(Stuttgart)  Bes­tim­mungen in All­ge­meinen Geschäfts­be­din­gun­gen kön­nen den Arbeit­nehmer unangemessen benachteili­gen, wenn sie nicht klar und ver­ständlich sind (§ 307 Abs. 1 Satz 1 und 2 BGB). Unter den in § 9 TzBfG genan­nten Voraus­set­zun­gen hat ein teilzeitbeschäftigter Arbeit­nehmer einen Anspruch auf die Ver­längerung sein­er ver­traglich vere­in­barten Arbeitszeit.

Darauf ver­weist der Köl­ner Fachan­walt für Arbeit­srecht Frhr. Fen­i­more von Bre­dow, Vizepräsi­dent des VdAA Ver­band deutsch­er Arbeit­srecht­sAn­wälte e. V. mit Sitz in Stuttgart, unter Hin­weis auf die Mit­teilung des Bun­de­sar­beits­gerichts (BAG) zum Urteil vom 21. Juni 2011 — 9 AZR 236/10.

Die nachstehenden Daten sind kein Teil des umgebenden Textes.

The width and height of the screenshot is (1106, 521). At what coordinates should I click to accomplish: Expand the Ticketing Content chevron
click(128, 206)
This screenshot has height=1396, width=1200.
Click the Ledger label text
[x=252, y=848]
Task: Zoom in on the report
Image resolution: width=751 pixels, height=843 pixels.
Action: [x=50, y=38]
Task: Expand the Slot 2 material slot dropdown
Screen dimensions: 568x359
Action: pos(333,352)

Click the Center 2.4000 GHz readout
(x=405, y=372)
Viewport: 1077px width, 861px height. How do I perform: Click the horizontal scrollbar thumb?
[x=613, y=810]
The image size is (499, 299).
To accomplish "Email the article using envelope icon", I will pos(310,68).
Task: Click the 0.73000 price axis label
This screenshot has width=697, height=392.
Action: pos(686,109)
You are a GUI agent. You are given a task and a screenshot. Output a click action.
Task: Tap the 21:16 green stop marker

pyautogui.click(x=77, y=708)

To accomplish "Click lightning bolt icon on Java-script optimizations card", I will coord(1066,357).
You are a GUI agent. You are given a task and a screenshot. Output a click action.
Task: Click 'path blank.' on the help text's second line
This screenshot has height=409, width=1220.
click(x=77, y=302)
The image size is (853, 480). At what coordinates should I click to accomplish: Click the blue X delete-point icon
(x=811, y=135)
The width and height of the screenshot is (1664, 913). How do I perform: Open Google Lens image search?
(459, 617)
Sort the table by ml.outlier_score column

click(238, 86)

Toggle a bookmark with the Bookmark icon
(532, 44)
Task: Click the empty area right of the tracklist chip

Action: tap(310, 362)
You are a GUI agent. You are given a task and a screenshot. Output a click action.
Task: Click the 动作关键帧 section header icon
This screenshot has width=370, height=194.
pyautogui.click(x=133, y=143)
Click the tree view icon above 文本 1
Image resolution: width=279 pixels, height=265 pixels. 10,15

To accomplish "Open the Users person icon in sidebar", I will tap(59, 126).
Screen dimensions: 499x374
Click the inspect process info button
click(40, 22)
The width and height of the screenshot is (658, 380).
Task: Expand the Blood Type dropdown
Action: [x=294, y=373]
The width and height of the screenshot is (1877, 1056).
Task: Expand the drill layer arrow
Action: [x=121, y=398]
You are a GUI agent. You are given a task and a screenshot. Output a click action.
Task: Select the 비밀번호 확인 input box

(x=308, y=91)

Die Beklagte, ein Unternehmen des Wach- und Sicher­heits­gewerbes, beschäftigt den Kläger als Flugsicherungskraft am Flughafen Köln/Bonn. Der For­mu­la­rar­beitsver­trag der Parteien sieht ua. fol­gende Regelung vor: „Der Angestellte ist verpflichtet, im monatlichen Durch­schnitt 150 Stun­den zu arbeit­en …“ Der all­ge­mein­verbindliche Man­teltar­ifver­trag für das Wach- und Sicher­heits­gewerbe in Nor­drhein-West­falen vom 8. Dezem­ber 2005 sieht für Vol­lzeitbeschäftigte eine Min­destar­beit­szeit von 160 Stun­den im Monat vor. Der Kläger, der in der Ver­gan­gen­heit durch­schnit­tlich 188 Stun­den im Monat arbeit­ete, begehrt die Fest­stel­lung, dass seine monatliche Rege­lar­beit­szeit dem tat­säch­lichen Beschäf­ti­gung­sum­fang entspricht, hil­f­sweise ver­langt er von der Beklagten, seine regelmäßige Arbeit­szeit zu erhöhen. Während das Arbeits­gericht der Klage dem Haup­tantrag nach stattgegeben hat, hat das Lan­desar­beits­gericht die Beklagte lediglich nach dem Hil­f­santrag verurteilt, das Ange­bot des Klägers insoweit anzunehmen, als er die Erhöhung der Arbeit­szeit auf 160 Stun­den fordert.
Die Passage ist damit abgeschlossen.